Allora perché celebriamo la Giornata Mondiale del Malato? Ogni malato è in qualche modo un “lebbroso”. Lo portiamo nell’ospedale, perché sia separato dagli altri. Per curarlo meglio, forse. Ma spesso perché abbiamo paura e vogliamo allontanarlo dalla famiglia, dalla società, come al tempo della Legge Mosaica si faceva con i lebbrosi. Che fare? Lo dice chiaramente Papa Francesco: “Curare il malato, curando le relazioni!”. Certo le medicine fanno bene. Ma, come dice sempre Papa Francesco: “La prima cura di cui abbiamo bisogno nella malattia è la vicinanza piena di compassione e di tenerezza… Per questo, prendersi cura del malato significa anzitutto prendersi cura delle sue relazioni, di tutte le sue relazioni: con Dio, con gli altri (= familiari, amici, operatori sanitari), con il creato, con se stesso”. E poi aggiunge ancora: “Ricordiamo questa verità centrale della nostra vita: siamo venuti al mondo perché qualcuno ci ha accolti, siamo fatti per l’amore, siamo chiamati alla comunione e alla fraternità. Questa dimensione del nostro essere ci sostiene soprattutto nel tempo della malattia e della fragilità, ed è la prima terapia che tutti insieme dobbiamo adottare per guarire le malattie della società in cui viviamo!”. 

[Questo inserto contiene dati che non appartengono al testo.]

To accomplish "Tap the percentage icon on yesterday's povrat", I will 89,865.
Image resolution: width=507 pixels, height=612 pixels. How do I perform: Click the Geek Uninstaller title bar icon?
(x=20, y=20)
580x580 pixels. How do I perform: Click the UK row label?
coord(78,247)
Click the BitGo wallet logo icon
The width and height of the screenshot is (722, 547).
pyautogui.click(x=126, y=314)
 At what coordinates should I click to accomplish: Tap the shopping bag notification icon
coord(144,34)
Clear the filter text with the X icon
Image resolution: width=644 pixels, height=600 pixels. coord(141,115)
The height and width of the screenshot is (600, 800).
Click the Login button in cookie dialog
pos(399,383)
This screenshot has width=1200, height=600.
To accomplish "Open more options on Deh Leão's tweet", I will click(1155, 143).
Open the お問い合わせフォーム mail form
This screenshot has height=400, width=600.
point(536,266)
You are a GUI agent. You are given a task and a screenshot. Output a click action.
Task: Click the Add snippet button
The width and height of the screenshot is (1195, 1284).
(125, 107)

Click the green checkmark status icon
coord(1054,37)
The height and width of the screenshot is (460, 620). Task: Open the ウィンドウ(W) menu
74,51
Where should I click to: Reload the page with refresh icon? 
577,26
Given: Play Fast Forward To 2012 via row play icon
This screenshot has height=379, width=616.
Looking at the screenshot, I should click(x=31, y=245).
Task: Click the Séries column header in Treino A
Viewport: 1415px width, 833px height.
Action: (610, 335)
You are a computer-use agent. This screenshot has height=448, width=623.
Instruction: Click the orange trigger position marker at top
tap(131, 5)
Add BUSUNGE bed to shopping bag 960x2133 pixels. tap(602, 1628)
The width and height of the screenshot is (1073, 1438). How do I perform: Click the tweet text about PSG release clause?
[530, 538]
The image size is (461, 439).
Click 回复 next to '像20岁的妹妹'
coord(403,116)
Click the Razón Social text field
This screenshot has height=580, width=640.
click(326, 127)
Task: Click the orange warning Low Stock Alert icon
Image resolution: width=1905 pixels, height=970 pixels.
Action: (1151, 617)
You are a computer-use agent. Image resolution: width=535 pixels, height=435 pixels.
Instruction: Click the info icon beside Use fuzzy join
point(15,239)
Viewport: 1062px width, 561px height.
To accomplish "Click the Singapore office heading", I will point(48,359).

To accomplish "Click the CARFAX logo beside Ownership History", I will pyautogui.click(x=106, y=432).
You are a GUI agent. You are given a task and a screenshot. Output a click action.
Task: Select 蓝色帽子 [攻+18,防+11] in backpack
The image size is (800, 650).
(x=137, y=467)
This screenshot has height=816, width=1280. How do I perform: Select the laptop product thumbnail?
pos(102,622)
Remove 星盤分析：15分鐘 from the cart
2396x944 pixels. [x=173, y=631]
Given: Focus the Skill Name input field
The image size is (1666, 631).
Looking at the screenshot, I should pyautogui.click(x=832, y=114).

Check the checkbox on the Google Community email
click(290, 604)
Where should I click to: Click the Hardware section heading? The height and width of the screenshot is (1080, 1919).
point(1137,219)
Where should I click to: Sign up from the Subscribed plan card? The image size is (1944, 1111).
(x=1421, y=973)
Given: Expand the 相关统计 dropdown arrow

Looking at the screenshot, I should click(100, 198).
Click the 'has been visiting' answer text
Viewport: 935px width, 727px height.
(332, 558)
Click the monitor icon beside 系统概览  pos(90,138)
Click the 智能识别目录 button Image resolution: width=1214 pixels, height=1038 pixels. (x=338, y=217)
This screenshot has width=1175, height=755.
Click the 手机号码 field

San Daniele Comboni (secolo XIX) sosteneva la necessità della fraternità e della carità, soprattutto nelle situazioni di grande sofferenza, nella quale versava la società dell’Africa Centrale. Così scriveva nel “Piano per la rigenerazione dell’Africa”, pubblicato il 18 settembre del 1864: Questo Piano “troverà un’eco di approvazione, ed un appoggio di favore e di aiuto nel cuore dei Cattolici di tutto il Mondo, investiti e compresi dallo spirito di quella sovrumana carità, che abbraccia l’immensa vastità dell’Universo, e che il Divin Salvatore è venuto a portare sulla Terra”.